Questions were raised regarding the data available to managers and what they would be looking at. Per the panel, there is very good data regarding commercial use, as they know night be night where they are staying. Private use generally just monitors trailhead entry and is not as detailed.
The Wilderness Stewardship Plan will impact use of Yosemite for many years to come, so we as the hiker community need to offer our perspective. Whether you like or don't like the existing trail management system, the High Sierra Camps, pack animal/commercial use, the existing plan for trail maintenance, etc., now is the time to voice your feelings. The initial comment period closes January 29.

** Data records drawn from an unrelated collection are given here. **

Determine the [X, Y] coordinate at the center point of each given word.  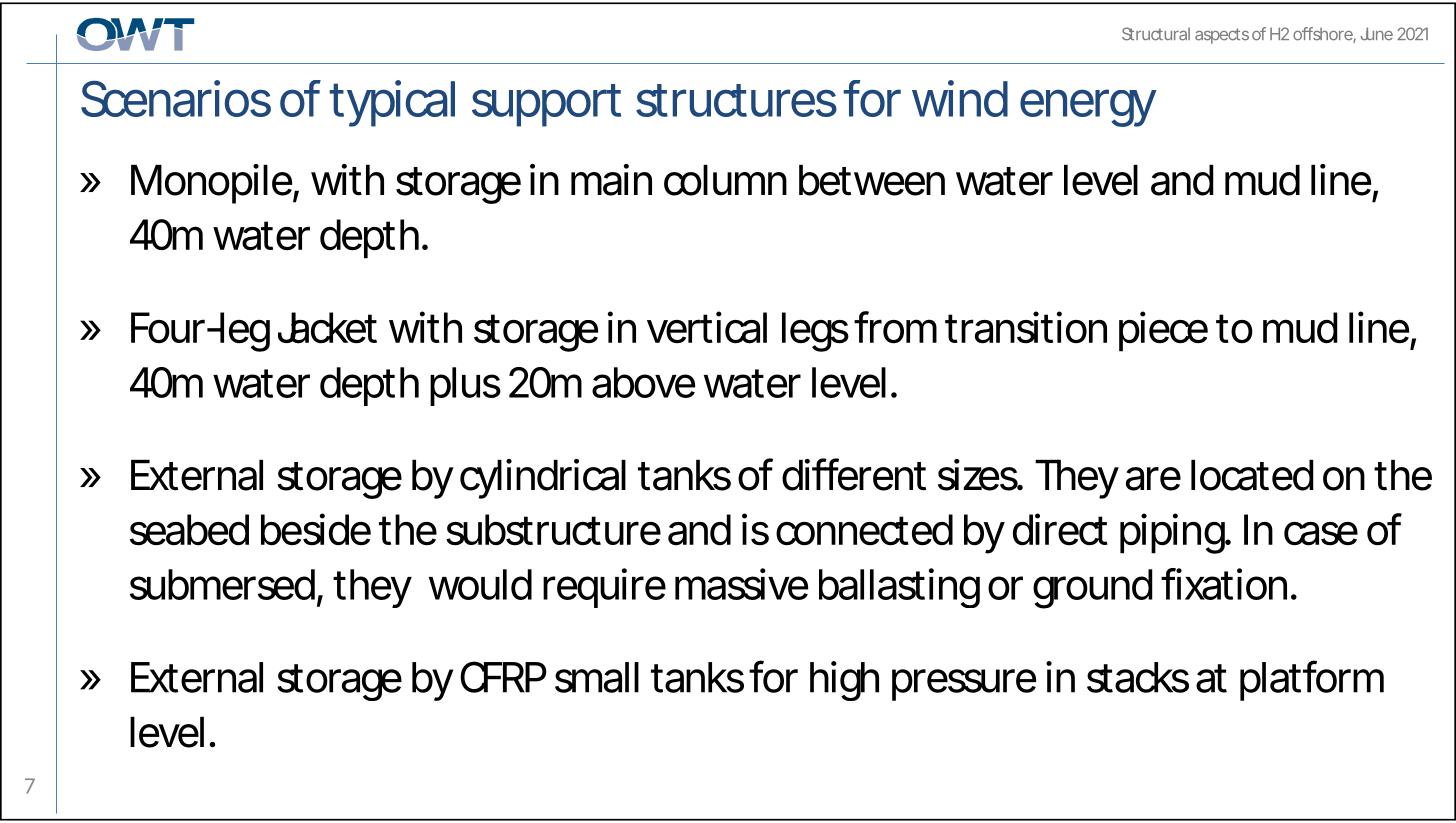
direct [1060, 529]
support [546, 105]
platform [1309, 680]
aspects [1222, 36]
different [854, 474]
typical [392, 103]
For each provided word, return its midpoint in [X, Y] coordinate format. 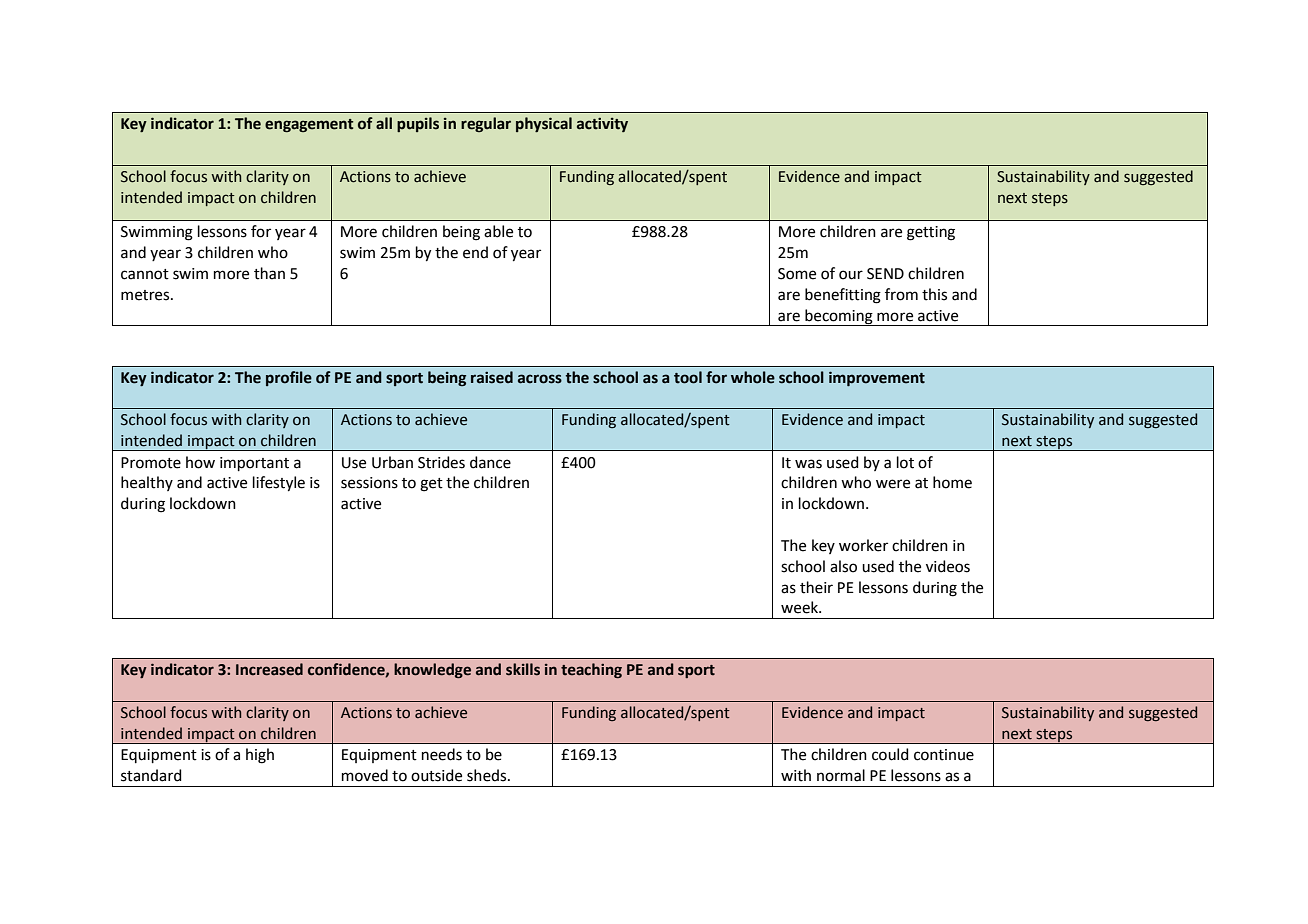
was [808, 464]
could [890, 754]
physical [544, 124]
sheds [488, 775]
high [260, 756]
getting [931, 233]
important [254, 464]
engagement [309, 125]
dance [490, 462]
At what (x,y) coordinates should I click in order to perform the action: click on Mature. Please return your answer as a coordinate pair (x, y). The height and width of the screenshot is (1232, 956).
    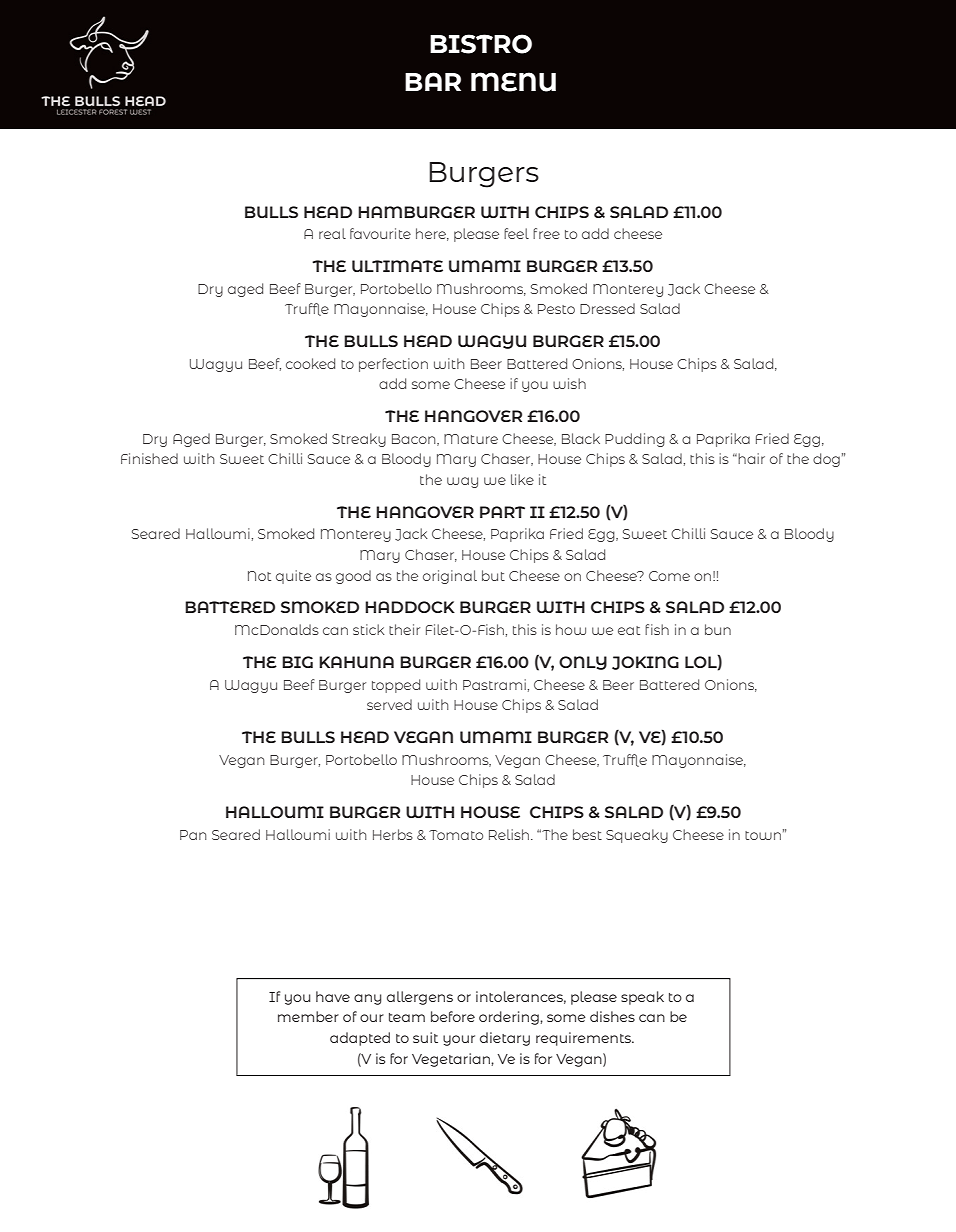
    Looking at the image, I should click on (471, 439).
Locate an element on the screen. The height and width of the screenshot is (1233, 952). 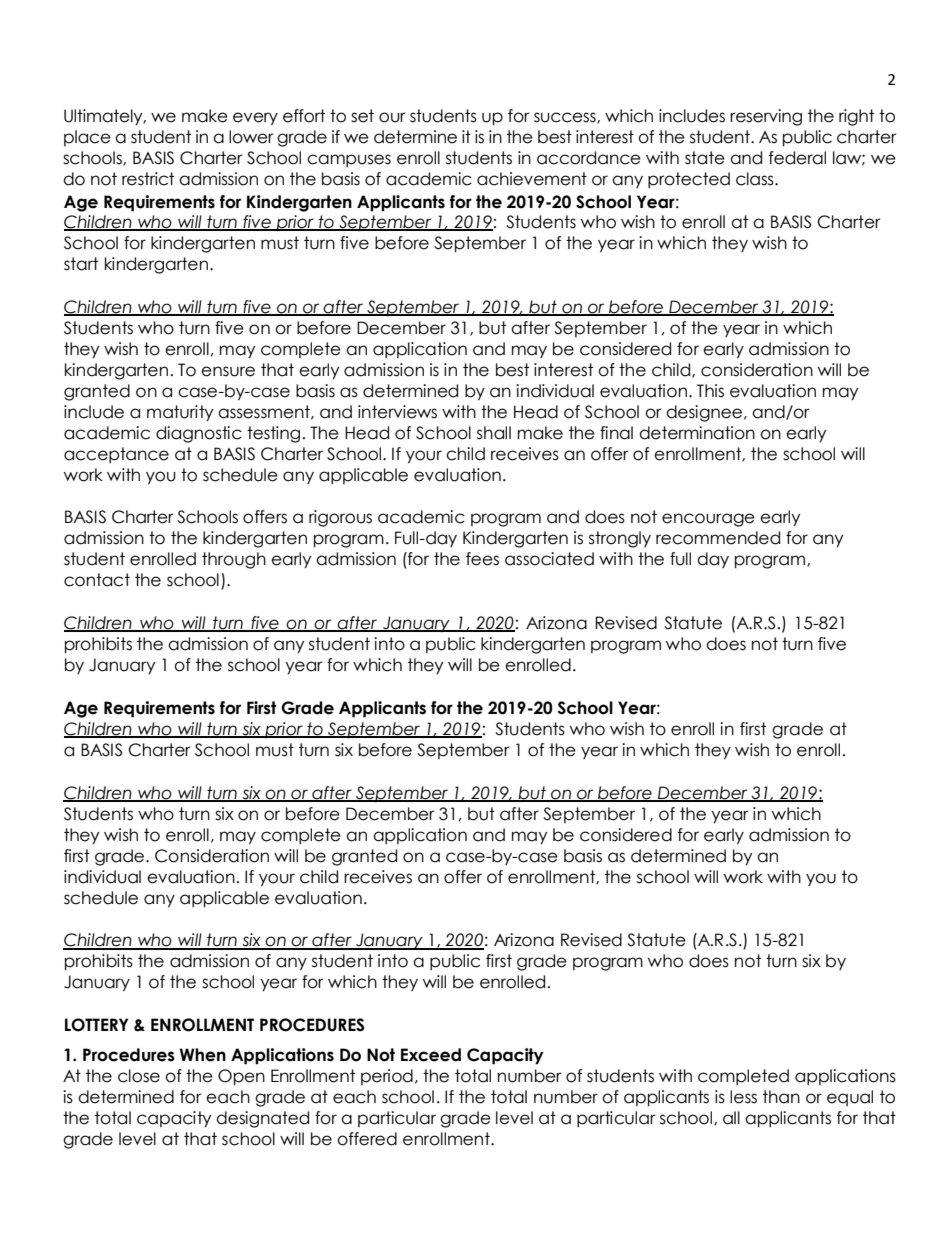
achievement is located at coordinates (532, 179).
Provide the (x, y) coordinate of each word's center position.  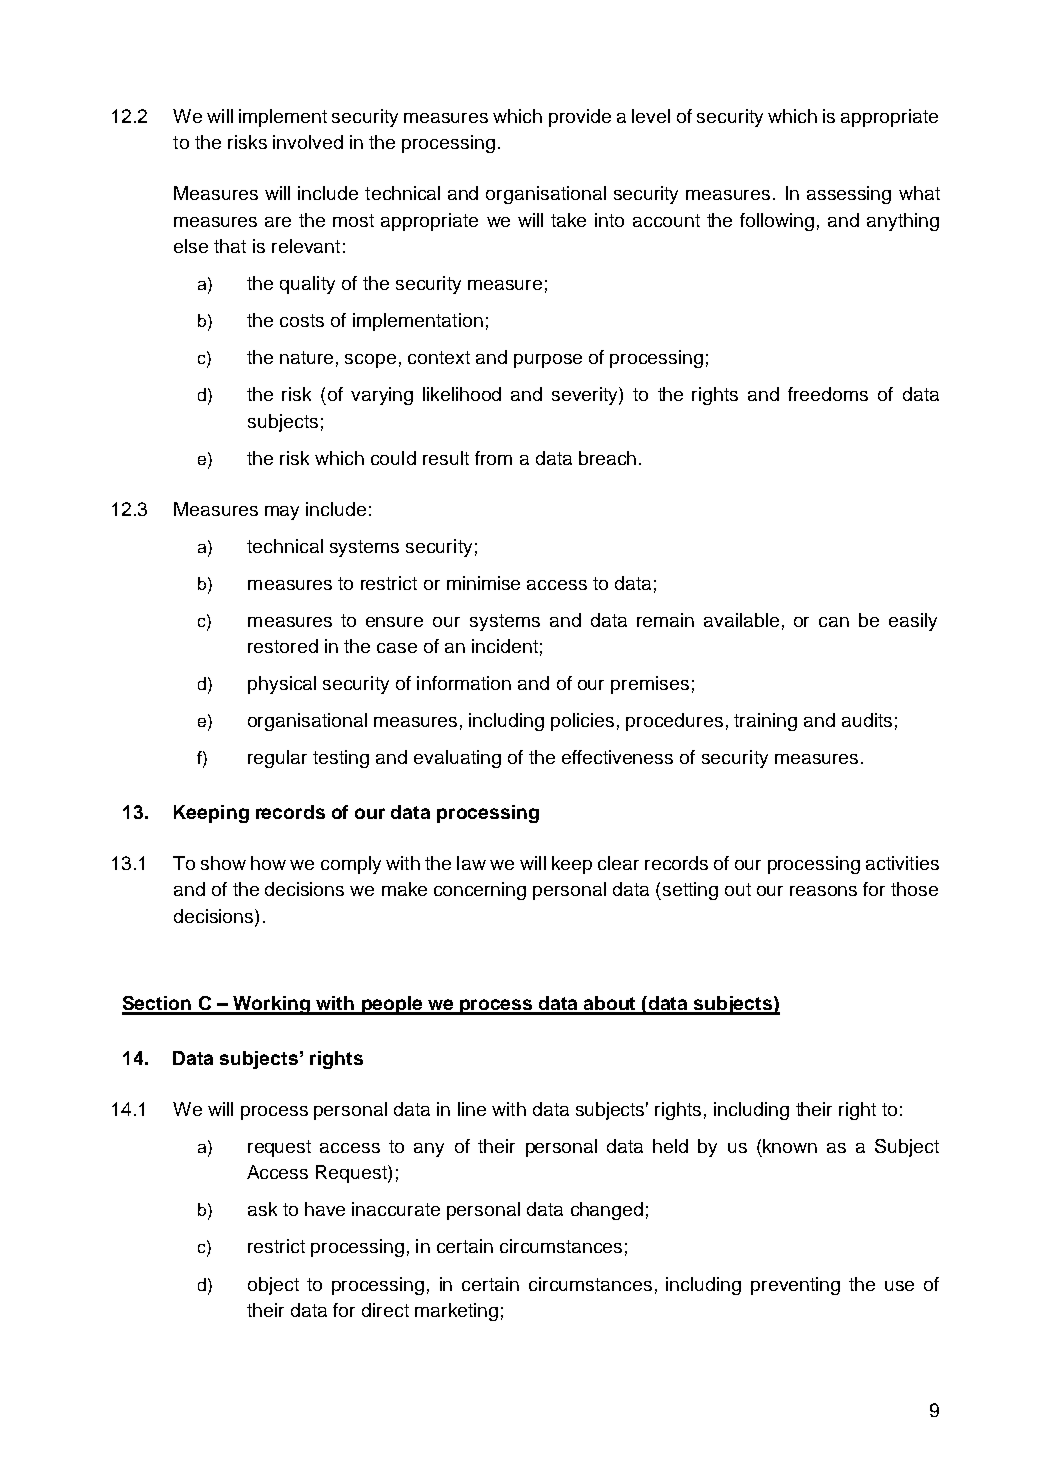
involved (308, 142)
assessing (849, 195)
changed (607, 1211)
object (273, 1286)
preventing (795, 1286)
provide (580, 118)
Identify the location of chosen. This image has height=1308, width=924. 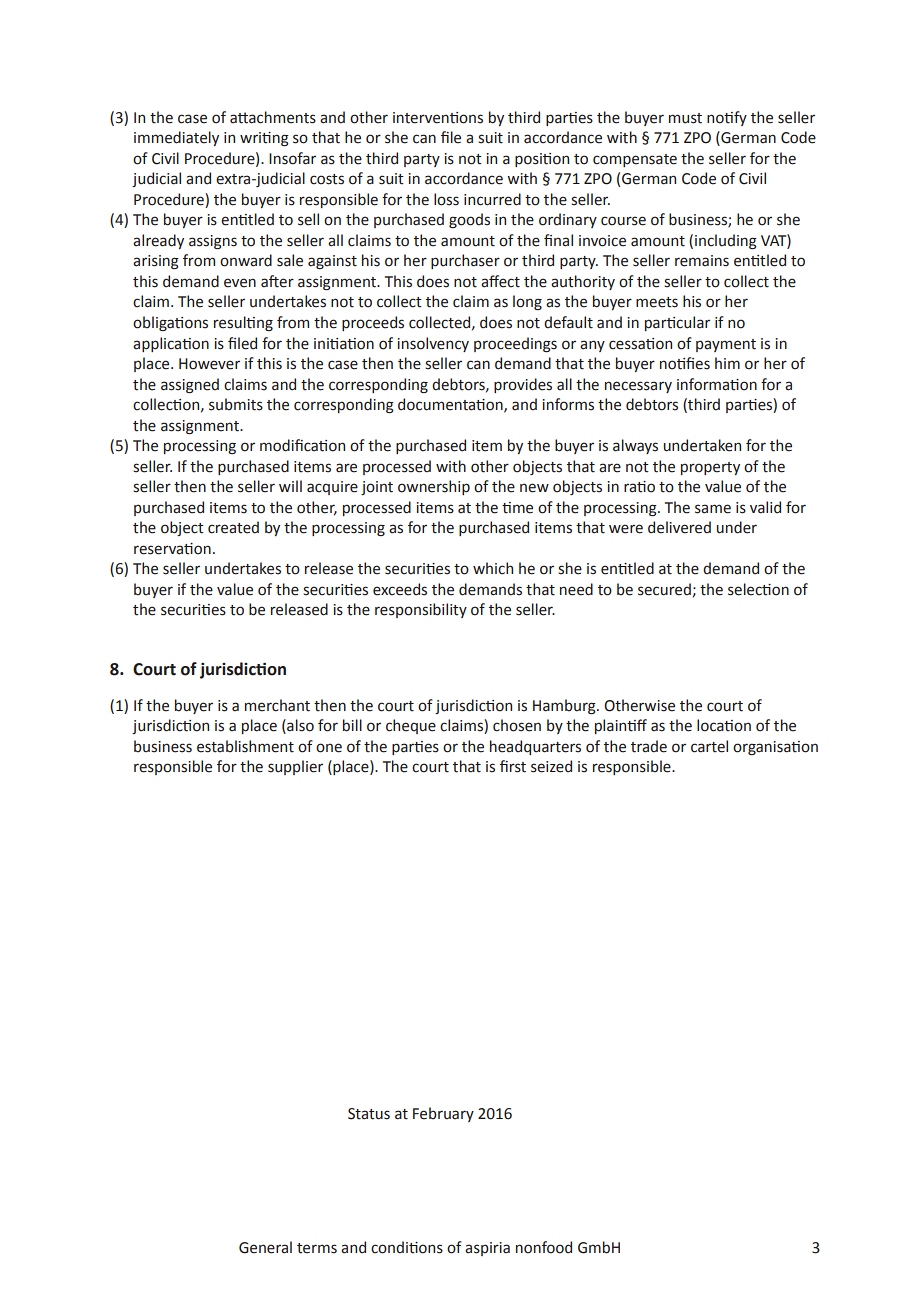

The preferred method of comment is online, here: https://parkplanning.nps.gov/commentForm.cfm?documentID=69178
Future public meetings describing the planning process are calendared here: http://parkplanning.nps.gov/meetingNotices.cfm?projectID=47112
Scoping materials can be found here: http://parkplanning.nps.gov/document.cfm?parkID=347&projectID=47112&documentID=69178
I believe it critical that hikers establish themselves as a large and vocal constituency during this initial planning process. I urge you to get your comments in and show that hikers care about and want to shape the future Wilderness Stewardship plan.